On Fri, Nov 12, 2021 at 9:15 PM Milan Zamazal <mzamazal@redhat.com> wrote:
Hi,
Michal has observed occasional OST failures in test_vdsm_recovery last days, which hadn't been seen before. When `systemctl stop vdsmd' is called (via Ansible) there, vdsmd (almost?) never finishes its shutdown within the 10 seconds timeout and gets then killed with SIGKILL. If this action is accompanied by "Job for vdsmd.service canceled." message then the test fails; otherwise OST continues normally.
The situation is reproducible by running OST basic-suite-master and making it artificially failing after test_vdsm_recovery.
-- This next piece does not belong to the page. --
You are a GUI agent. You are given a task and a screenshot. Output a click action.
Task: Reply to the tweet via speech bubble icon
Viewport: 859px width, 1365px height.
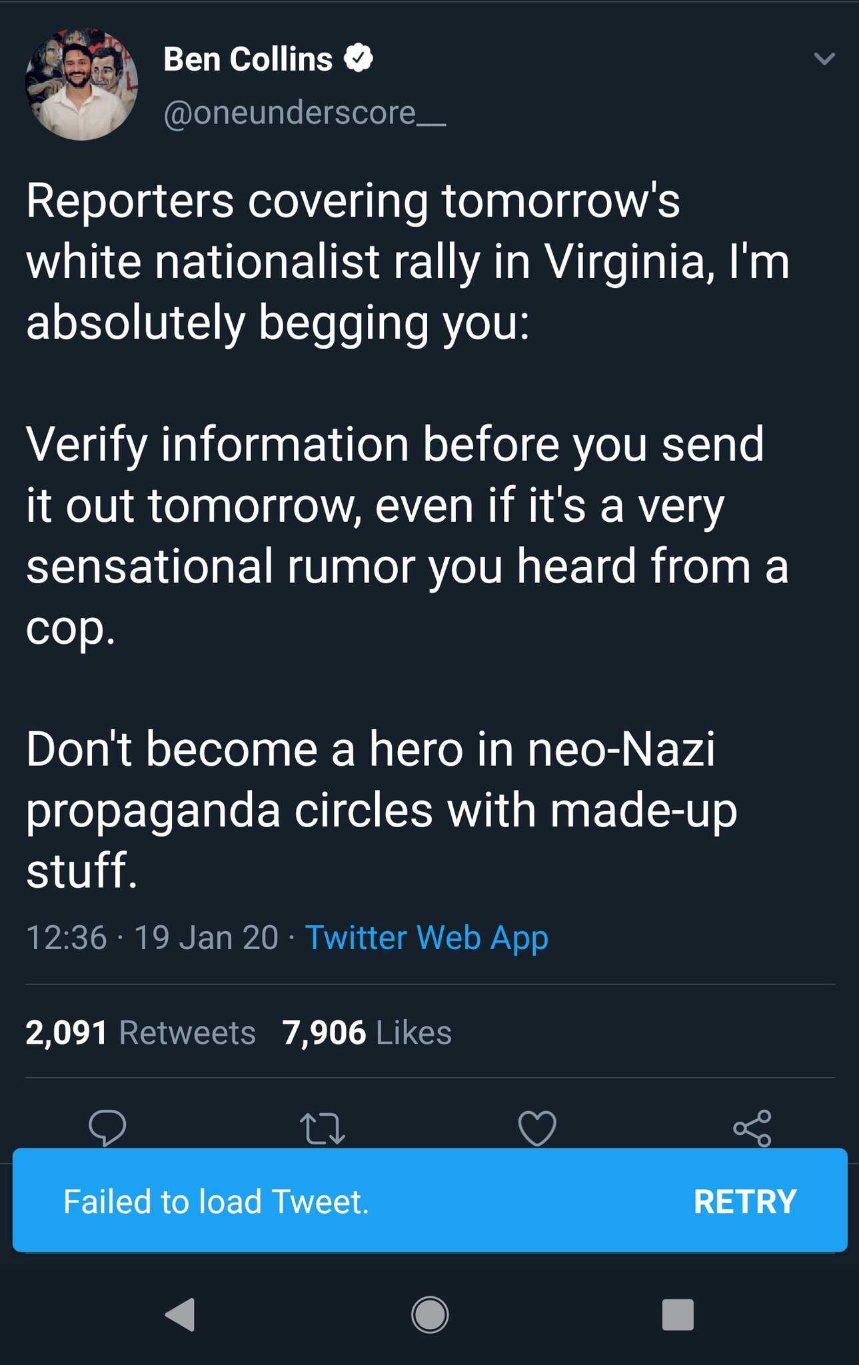coord(107,1128)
Then running `systemctl stop vdsmd' manually on the given OST host (can be done repeatedly, so it provides a good opportunity to examine the problem).
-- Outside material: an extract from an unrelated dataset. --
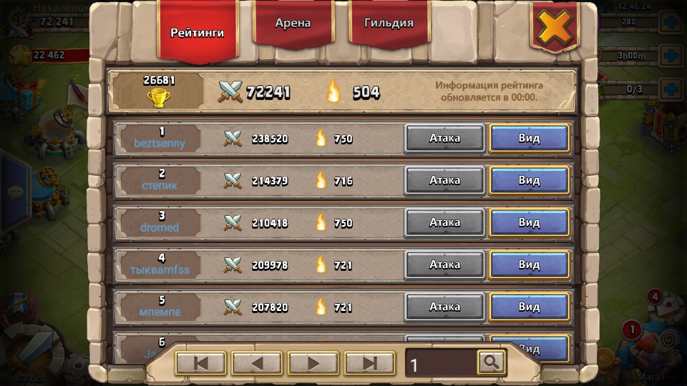Open Вид for player тыкваmfss
Viewport: 687px width, 386px height.
click(x=530, y=264)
There are two problems there:
- "Job for vdsmd.service canceled." message that sometimes occurs after `systemctl stop vdsmd' and then the test fails. I don't know what it means and I can't identify any difference in journal between when the message occurs and when it doesn't.
This is likely caused by hosted engine agent discovering that hosted engine storage domain was deactivated and panicking. systemd will try to restart the hosted engine agent, and since it requires vdsm, systemd may start vdsm while it is being shut down, and you will get this "canceled" message. Basically if you want to stop vdsm you must stop other services requiring it on the host. If we want to avoid this craziness, we need to fix other services not to require vdsm. It is not possible to manage a service when other services require it.
- The fact that Vdsm doesn't stop within the timeout and must be killed. This doesn't happen in my normal oVirt installation. It apparently blocks in self.irs.prepareForShutdown() call from clientIF.py.
This is normal in the last 7-8 years. Vdsm storage shutdown is broken and is likely to get stuck during shutdown. However, It never caused trouble in the past.
Journal says:
systemd[1]: Stopping Virtual Desktop Server Manager... systemd[1]: vdsmd.service: State 'stop-sigterm' timed out. Killing. systemd[1]: vdsmd.service: Killing process 132608 (vdsmd) with signal SIGKILL. systemd[1]: vdsmd.service: Killing process 133445 (ioprocess) with signal SIGKILL. systemd[1]: vdsmd.service: Killing process 133446 (ioprocess) with signal SIGKILL. systemd[1]: vdsmd.service: Killing process 133447 (ioprocess) with signal SIGKILL. systemd[1]: vdsmd.service: Main process exited, code=killed, status=9/KILL systemd[1]: vdsmd.service: Failed with result 'timeout'. systemd[1]: Stopped Virtual Desktop Server Manager.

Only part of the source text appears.